Il y a cent ans, arrivée au sommet de son architecture, Chicoutimi faisait déjà la fière, aspirant à accueillir un an plus tard, le congrès de la Fédération de la Chambre de commerce du Québec. Mais le cœur même de la cité allait cesser de battre, au matin du 24 juin 1912, quand la ville fut dévastée par un terrible incendie qui allait détruire en quelques heures, ses principaux édifices.

Sujets :
Maison de J.E. Cloutier , Chicoutimi , Rue Racine , New York

« Il s’agit d’un des plus gros événements historiques de Chicoutimi. Tout le haut de la rue Racine passe au feu », raconte l’historienne Russel-Aurore Bouchard. Alors qu’elle vit à l’heure de New York, poursuit celle-ci, la ville voit en effet, 200 édifices disparaître sous l’emprise des flammes incontrôlables, toutes les conditions étant en place pour sustenter l’insatiable incendie.

« Un des plus gros problèmes a été le système d’aqueduc inadéquat et bien sûr, les bâtisses en bois, les toitures en bardeaux de cèdre, les cours pleines de bois de chauffage. C’était un milieu favorable. Une telle configuration allait alimenter le l’élément destructeur » illustre l’historienne.
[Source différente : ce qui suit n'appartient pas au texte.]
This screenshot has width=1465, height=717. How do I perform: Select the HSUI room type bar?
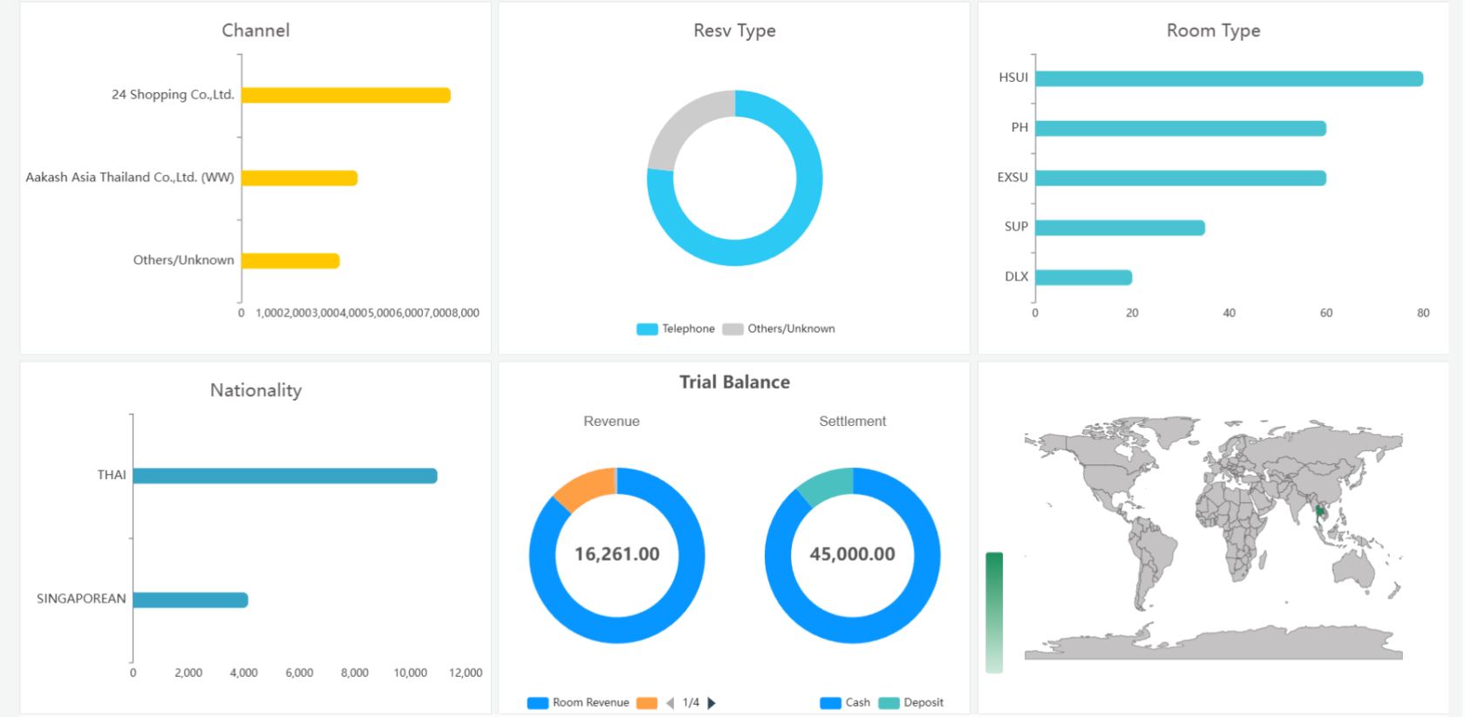click(x=1228, y=79)
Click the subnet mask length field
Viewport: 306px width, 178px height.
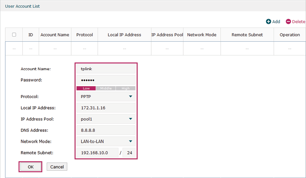click(129, 153)

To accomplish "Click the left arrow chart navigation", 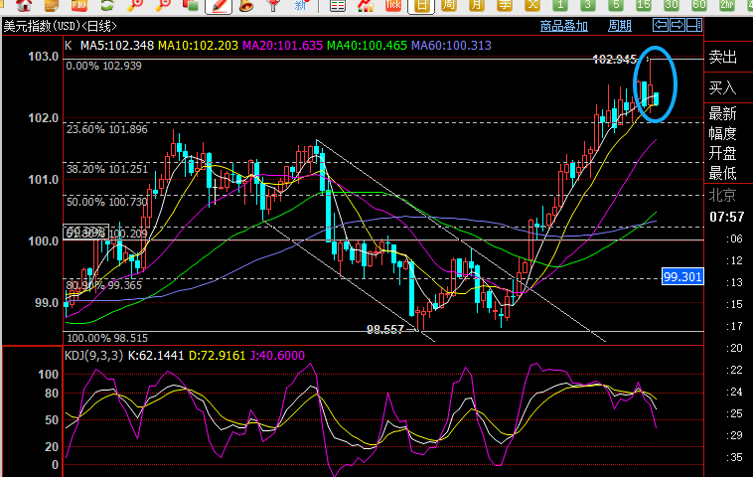I will (x=661, y=25).
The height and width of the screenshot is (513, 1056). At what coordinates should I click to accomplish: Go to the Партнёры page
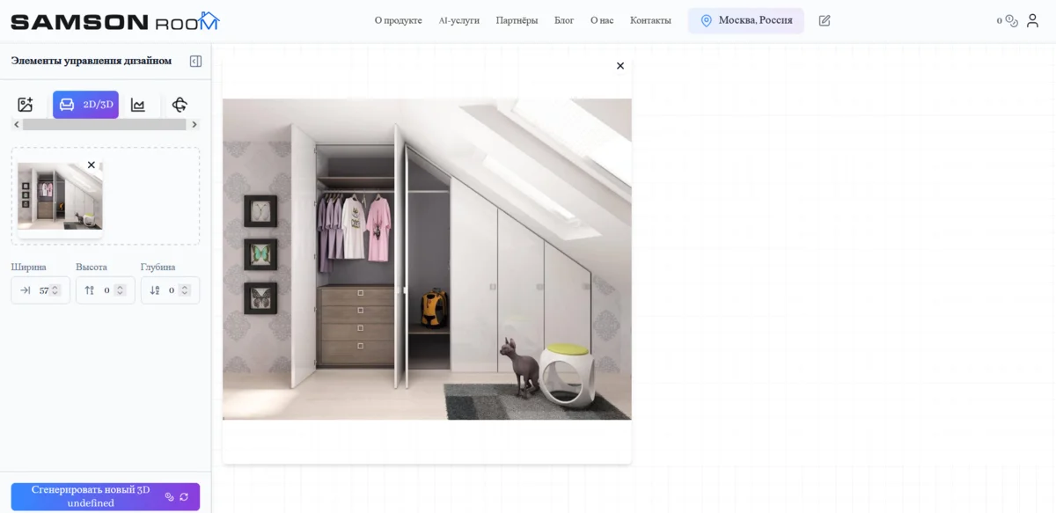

Le feu se déclare au Château Saguenay

Les uns supposent que c’est au sous-sol du Château Saguenay que se déclare le feu. Le grand hôtel de style Victorien qui accueille la clientèle touristique et d’affaires est pris d’assaut par le brasier en dix minutes à peine, et le pire va arriver. Voisin du bel immeuble Colozza, en face de la cathédrale et de l’hôtel Chicoutimi, le Château Saguenay qui se targuait pourtant de disposer de l’équipement de protection d’incendie nécessaire à chacun de ses trois étages, allait être mis au défi. Malheureusement, on constate rapidement que ces éléments de protection sont uniquement décoratifs.

« C’était l’année du Titanic qui avait coulé deux mois plus tôt », rappelle Russel-Aurore Bouchard. Tout le monde crie au feu, mais la pression de l’eau est faible et on n’a pas les équipements requis pour lutter contre l’incendie. Deux heures plus tard, les flammes s’attaquent à la cathédrale dont la flèche brûle par le haut et à midi, le Château Saguenay est perdu tout comme l’édifice Colozza, l’hôtel Desbiens, la salle publique, la Maison de J.E. Cloutier. À 13 h 30, en tombant sur le toit, la croix du clocher augmente la fureur du feu et ce sera au tour du Séminaire d’être immolé, en dépit des efforts des hommes et des religieuses qui font tout pour sauver les édifices. Tous les établissements entre Bégin, Parent, Sydenham et Racine sont détruits et ceux entre les rues Bégin, Labrecque, Cartier et Racine aussi…à l’exception des banques Nationales et de Montréal, construites en pierre.

« À sept heures du soir, tout était consumé. Heureusement, une opération de dynamitage et l’intervention des sapeurs de la Pulperie ont permis de protéger l’hôpital », rapporte Mme Bouchard. Mais le feu renaîtra sous les décombres le 25 juin au soir, alimenté par le vent et les pompiers reviennent jusqu’à ce que son souffle s’apaise enfin, vers une heure du matin. La ville est dévastée, 200 maisons brûlées, 830 personnes à la rue.

« Cela aura pour conséquence le renouvellement du plan d’urbanisme. On élargit la rue Racine qui s’ouvre vers Rivière-du-Moulin, et la ville, complètement reconstruite 10 ans plus tard, sera dotée d’un meilleur système d’aqueduc. Malheureusement, on ignore la recommandation de déplacer la cathédrale qui brûlera à nouveau en 1919 », évoque Russel-Aurore Bouchard.

Au naufrage du Titanic et à cet incendie, s’ajoute un terrible typhon qui dévastera Régina, le 30 juin suivant. Ottawa et Québec vont aider les sinistrés et les paroisses souscrivent généreusement durant cette année marquée d’épreuves. Dans son édition lancée en avril dernier, la revue d’histoire Saguenayensia consacre plusieurs pages à cet anniversaire, dont un texte truffé d’anecdotes intéressantes, sous la plume de l’historienne Russel-Aurore Bouchard.